I’m currently refining the user authentication process in our Flutter-Node AI Blog Application and I’m looking for some feedback and ideas.

Current Implementation:
Our current setup includes JWT for sessions, with a Node.js backend managing the tokens. While this works well for maintaining stateless interactions, I’m exploring ways to improve security and the overall user experience.

Some areas I’m considering:

1. Implementing two-factor authentication (2FA) for an added layer of security.
2. Integrating OAuth to allow users to sign in with external accounts like Google or GitHub.
3. Enhancing password policies to ensure strong user credentials.

I would love to hear your experiences or suggestions on these topics, or any other innovative authentication methods you think could benefit the project.

Questions to ponder:

• Have you implemented 2FA in your projects?
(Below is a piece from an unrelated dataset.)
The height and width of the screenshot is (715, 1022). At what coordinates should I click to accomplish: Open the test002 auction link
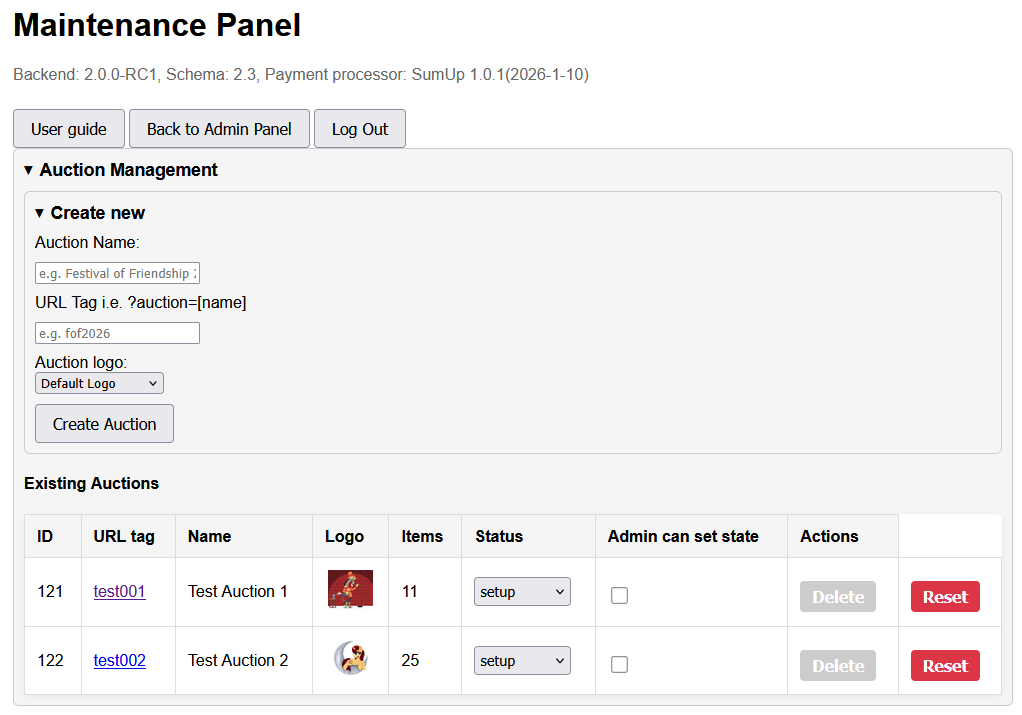pyautogui.click(x=119, y=660)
If so, what tools or services did you use?
• Are there particular OAuth providers you’ve found to be more reliable or user-friendly?
• What best practices do you follow for creating and enforcing strong password policies?

Thank you in advance for your insights and advice. I’m looking forward to our discussion!

Best,
Hamed Hasan

[HamedHasan70]

Hello,

initiative on enhancing the authentication system! I have implemented 2FA using Authy's API, which I found to be very reliable. It offers a good balance of security and user-friendliness. For OAuth, Google's OAuth 2.0 implementation has been my go-to because of its extensive documentation and broad user base. Regarding password policies, I enforce a combination of minimum length, symbols, numbers, and both upper and lower case letters. Additionally, I regularly remind users to update their passwords and never use sequential or repetitive characters.